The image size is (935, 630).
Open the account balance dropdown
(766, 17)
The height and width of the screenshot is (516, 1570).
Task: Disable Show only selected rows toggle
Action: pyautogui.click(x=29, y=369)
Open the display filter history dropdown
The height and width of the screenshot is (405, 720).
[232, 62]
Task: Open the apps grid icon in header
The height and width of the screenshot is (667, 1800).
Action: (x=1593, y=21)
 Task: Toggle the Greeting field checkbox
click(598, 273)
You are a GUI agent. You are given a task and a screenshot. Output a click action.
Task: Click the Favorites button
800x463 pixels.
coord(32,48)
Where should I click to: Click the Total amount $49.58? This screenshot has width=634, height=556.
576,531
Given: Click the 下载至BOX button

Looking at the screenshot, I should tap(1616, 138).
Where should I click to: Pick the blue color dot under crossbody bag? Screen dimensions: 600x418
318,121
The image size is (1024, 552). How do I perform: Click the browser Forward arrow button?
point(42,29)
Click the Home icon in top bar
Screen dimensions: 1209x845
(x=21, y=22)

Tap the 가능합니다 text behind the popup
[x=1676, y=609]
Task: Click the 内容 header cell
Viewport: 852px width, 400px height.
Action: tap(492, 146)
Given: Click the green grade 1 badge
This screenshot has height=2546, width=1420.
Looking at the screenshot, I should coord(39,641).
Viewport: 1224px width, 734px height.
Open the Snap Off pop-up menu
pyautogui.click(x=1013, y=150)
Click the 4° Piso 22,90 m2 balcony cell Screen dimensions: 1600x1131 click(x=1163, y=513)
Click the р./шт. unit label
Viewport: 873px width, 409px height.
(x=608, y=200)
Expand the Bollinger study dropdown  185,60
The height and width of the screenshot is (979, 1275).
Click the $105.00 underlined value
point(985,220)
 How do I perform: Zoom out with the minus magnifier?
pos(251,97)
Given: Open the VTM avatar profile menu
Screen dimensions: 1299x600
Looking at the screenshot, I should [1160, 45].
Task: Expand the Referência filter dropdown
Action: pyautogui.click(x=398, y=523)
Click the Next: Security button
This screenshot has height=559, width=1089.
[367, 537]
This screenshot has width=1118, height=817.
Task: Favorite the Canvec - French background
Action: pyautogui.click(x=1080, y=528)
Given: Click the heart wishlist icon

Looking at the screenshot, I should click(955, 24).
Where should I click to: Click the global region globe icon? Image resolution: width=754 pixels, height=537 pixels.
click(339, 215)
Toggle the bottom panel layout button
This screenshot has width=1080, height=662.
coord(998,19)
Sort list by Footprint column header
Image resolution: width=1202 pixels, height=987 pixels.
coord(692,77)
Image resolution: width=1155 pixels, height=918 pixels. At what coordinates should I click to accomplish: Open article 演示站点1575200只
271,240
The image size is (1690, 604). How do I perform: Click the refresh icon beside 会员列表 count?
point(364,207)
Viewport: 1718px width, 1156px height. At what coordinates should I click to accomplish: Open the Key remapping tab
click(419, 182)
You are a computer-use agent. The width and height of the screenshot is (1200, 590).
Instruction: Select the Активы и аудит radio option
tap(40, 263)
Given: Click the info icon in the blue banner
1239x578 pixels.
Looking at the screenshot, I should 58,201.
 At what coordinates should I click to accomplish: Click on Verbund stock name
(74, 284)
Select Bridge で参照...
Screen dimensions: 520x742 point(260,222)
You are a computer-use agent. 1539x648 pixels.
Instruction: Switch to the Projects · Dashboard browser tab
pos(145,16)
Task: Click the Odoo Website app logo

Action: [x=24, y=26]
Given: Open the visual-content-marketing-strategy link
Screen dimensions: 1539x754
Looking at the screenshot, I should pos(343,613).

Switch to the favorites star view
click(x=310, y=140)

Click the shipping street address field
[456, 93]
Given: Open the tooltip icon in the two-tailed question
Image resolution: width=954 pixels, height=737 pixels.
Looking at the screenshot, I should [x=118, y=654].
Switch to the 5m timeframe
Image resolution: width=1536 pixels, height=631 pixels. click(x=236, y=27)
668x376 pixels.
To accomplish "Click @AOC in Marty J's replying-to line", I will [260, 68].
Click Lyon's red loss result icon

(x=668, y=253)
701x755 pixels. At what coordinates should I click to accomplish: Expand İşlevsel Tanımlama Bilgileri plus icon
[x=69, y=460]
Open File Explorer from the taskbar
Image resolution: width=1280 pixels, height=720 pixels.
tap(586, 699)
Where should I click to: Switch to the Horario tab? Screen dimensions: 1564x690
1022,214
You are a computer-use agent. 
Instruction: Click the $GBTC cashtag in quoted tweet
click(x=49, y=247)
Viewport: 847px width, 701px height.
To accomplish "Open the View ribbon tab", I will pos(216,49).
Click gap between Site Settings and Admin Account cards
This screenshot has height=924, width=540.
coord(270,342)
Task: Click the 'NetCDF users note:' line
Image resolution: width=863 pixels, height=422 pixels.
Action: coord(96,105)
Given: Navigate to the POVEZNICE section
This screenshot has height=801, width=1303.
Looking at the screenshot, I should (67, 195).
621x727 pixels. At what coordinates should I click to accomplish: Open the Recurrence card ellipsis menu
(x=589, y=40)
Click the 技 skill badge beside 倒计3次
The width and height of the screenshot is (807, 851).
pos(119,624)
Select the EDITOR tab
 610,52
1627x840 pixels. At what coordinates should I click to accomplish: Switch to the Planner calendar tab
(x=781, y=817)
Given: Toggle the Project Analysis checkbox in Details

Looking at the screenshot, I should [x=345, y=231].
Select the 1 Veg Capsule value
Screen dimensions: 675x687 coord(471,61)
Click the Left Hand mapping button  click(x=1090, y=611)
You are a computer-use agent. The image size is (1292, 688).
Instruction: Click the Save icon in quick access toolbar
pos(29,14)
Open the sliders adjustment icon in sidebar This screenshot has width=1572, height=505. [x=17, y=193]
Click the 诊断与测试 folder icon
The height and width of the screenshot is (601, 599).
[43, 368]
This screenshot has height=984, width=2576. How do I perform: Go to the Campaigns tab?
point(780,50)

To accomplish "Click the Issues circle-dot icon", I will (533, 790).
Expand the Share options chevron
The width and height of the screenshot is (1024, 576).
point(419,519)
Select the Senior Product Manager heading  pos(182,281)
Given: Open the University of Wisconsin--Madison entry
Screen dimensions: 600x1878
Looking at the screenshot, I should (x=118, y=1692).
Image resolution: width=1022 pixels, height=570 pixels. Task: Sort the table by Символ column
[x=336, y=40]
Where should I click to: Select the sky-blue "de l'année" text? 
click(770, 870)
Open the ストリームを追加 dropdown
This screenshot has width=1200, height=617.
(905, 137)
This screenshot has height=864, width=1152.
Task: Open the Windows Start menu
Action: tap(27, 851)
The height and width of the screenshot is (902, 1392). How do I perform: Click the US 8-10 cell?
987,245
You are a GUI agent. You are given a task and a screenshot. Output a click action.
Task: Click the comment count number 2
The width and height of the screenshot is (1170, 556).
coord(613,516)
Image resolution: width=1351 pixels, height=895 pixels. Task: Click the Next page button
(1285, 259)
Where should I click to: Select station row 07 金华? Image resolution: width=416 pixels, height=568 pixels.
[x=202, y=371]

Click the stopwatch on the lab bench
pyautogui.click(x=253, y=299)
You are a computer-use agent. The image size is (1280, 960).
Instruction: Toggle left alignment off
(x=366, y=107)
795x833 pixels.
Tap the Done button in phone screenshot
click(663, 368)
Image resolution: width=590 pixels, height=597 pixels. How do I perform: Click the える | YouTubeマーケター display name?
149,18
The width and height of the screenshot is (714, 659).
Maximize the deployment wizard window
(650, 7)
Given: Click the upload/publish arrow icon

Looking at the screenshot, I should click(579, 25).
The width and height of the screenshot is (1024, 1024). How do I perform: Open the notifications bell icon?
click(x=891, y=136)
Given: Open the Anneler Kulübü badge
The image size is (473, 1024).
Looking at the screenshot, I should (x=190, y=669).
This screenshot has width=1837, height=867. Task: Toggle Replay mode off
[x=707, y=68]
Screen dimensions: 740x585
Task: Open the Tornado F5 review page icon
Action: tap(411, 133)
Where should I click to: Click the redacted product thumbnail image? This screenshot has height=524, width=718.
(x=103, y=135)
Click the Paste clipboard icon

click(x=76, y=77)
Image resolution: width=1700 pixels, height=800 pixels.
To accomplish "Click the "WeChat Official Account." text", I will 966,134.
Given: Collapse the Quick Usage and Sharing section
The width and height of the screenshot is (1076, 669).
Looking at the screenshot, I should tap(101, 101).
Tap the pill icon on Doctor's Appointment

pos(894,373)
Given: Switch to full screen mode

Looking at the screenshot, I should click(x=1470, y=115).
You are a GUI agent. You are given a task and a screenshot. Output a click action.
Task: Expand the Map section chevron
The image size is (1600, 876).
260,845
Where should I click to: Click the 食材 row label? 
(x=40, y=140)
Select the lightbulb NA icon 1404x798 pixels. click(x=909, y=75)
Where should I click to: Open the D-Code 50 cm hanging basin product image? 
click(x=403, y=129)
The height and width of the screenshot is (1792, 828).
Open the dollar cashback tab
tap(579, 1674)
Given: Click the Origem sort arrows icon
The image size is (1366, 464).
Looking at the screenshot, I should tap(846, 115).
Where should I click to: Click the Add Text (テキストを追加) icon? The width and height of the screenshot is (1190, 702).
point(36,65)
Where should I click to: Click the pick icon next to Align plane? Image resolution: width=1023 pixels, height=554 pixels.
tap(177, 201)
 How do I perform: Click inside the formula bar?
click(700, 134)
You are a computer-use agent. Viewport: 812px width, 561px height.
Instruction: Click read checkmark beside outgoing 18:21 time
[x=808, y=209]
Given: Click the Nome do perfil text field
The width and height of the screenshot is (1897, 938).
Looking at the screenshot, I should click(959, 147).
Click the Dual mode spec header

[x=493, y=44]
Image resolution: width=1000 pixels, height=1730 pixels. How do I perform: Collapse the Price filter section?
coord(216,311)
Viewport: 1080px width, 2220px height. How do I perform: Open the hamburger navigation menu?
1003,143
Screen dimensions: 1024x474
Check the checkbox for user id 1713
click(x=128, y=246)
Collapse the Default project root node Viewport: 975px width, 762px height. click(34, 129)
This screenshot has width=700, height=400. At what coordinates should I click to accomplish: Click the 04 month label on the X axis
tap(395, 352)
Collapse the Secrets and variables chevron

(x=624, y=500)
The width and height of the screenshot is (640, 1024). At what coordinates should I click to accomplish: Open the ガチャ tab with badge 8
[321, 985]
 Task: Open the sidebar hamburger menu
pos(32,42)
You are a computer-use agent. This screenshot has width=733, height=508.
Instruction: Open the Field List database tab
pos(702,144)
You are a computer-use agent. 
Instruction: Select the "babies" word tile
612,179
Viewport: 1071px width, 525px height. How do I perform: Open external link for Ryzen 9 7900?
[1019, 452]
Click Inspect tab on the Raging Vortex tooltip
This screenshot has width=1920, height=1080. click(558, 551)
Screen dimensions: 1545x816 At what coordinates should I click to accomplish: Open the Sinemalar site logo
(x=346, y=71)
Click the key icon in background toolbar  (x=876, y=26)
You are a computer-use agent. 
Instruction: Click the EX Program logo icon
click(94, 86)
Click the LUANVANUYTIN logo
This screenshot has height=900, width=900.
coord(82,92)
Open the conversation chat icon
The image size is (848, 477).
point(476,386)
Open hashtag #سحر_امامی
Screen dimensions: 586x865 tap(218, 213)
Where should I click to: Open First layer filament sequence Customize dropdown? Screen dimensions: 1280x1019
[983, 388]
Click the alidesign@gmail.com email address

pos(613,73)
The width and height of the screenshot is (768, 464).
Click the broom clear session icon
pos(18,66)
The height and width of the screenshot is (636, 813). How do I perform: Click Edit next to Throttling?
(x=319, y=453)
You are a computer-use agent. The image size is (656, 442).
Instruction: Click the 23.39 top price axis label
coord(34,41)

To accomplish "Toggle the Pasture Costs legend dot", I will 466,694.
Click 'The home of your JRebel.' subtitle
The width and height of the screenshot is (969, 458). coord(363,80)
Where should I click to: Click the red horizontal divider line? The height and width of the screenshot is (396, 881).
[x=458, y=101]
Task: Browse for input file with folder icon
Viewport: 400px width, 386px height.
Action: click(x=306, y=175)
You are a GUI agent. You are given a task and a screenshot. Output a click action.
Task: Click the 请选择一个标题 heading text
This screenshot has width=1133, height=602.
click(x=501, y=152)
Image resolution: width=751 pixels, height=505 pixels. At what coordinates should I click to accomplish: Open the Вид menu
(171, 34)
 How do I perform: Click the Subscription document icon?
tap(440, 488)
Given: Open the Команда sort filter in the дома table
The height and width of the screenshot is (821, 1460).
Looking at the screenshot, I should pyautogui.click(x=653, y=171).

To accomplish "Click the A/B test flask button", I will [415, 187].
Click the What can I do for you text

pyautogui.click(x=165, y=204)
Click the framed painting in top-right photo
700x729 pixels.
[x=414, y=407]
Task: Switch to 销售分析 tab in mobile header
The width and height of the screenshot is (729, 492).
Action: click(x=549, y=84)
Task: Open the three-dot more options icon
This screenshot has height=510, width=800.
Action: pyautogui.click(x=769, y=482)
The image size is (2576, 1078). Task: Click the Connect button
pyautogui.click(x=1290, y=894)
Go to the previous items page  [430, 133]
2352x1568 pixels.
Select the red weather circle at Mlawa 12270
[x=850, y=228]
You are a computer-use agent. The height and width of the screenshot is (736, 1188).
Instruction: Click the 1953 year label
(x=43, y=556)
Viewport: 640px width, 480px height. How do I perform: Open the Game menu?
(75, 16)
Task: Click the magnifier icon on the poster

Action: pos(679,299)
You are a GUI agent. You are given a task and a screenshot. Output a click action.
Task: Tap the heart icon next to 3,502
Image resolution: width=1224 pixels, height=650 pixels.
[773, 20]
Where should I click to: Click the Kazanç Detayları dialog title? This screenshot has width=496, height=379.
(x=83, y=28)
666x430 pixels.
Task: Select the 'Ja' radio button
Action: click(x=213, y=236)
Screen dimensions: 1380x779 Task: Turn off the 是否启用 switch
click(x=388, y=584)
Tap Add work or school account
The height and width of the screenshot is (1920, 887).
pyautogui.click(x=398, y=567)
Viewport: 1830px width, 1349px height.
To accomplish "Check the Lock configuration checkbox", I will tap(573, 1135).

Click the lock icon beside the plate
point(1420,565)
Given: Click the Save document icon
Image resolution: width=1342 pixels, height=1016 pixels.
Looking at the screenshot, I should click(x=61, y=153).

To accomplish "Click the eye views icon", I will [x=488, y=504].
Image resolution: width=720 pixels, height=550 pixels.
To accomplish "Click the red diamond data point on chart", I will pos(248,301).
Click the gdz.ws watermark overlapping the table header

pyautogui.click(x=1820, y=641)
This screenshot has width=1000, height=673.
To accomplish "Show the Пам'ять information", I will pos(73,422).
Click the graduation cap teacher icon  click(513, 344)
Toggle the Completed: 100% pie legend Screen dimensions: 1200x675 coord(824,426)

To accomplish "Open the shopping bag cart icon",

* **Task prompt**
Filter the entries above and copy only the lines that hold "heading".

* **Response box**
Select the Senior Product Manager heading  pos(182,281)
Task: Click the 请选择一个标题 heading text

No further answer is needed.